#### [Given exercise]
Repeat each of the following lines verbatim, in the order given.

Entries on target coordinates
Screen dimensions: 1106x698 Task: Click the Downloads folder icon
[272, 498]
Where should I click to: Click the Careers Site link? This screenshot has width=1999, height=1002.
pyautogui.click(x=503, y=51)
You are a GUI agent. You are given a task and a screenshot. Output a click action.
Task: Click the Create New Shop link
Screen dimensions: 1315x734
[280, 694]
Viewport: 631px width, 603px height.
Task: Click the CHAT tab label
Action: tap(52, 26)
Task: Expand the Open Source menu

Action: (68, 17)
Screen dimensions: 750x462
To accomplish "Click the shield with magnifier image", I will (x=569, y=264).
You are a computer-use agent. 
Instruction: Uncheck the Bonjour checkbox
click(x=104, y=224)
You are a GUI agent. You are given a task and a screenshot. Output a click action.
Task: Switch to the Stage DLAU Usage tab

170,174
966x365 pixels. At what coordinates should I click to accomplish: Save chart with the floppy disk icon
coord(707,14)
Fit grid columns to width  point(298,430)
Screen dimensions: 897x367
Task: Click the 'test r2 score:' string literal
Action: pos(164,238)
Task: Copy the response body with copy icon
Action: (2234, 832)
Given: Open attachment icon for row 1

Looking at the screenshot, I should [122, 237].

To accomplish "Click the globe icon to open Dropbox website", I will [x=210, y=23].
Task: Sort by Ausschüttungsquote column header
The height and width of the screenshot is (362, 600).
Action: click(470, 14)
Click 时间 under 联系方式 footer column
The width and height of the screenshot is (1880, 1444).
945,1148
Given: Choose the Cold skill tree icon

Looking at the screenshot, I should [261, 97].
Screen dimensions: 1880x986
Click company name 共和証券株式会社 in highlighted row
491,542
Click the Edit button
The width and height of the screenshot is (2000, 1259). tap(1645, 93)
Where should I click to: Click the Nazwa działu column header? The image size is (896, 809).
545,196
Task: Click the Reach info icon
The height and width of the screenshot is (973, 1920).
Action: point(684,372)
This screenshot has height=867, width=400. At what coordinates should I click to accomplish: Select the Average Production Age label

#### [Result of the exercise]
Screen dimensions: 1106x698 Task: Click the Downloads folder icon
[272, 498]
Where should I click to: Click the Careers Site link? This screenshot has width=1999, height=1002.
pyautogui.click(x=503, y=51)
You are a GUI agent. You are given a task and a screenshot. Output a click action.
Task: Click the Create New Shop link
Screen dimensions: 1315x734
[280, 694]
Viewport: 631px width, 603px height.
Task: Click the CHAT tab label
Action: tap(52, 26)
Task: Expand the Open Source menu

Action: (68, 17)
Screen dimensions: 750x462
To accomplish "Click the shield with magnifier image", I will (x=569, y=264).
You are a computer-use agent. 
Instruction: Uncheck the Bonjour checkbox
click(x=104, y=224)
You are a GUI agent. You are given a task and a screenshot. Output a click action.
Task: Switch to the Stage DLAU Usage tab

170,174
966x365 pixels. At what coordinates should I click to accomplish: Save chart with the floppy disk icon
coord(707,14)
Fit grid columns to width  point(298,430)
Screen dimensions: 897x367
Task: Click the 'test r2 score:' string literal
Action: pos(164,238)
Task: Copy the response body with copy icon
Action: (2234, 832)
Given: Open attachment icon for row 1

Looking at the screenshot, I should [122, 237].

To accomplish "Click the globe icon to open Dropbox website", I will [x=210, y=23].
Task: Sort by Ausschüttungsquote column header
The height and width of the screenshot is (362, 600).
Action: click(470, 14)
Click 时间 under 联系方式 footer column
The width and height of the screenshot is (1880, 1444).
945,1148
Given: Choose the Cold skill tree icon

Looking at the screenshot, I should [261, 97].
Screen dimensions: 1880x986
Click company name 共和証券株式会社 in highlighted row
491,542
Click the Edit button
The width and height of the screenshot is (2000, 1259). tap(1645, 93)
Where should I click to: Click the Nazwa działu column header? The image size is (896, 809).
545,196
Task: Click the Reach info icon
The height and width of the screenshot is (973, 1920).
Action: point(684,372)
This screenshot has height=867, width=400. At what coordinates should I click to accomplish: Select the Average Production Age label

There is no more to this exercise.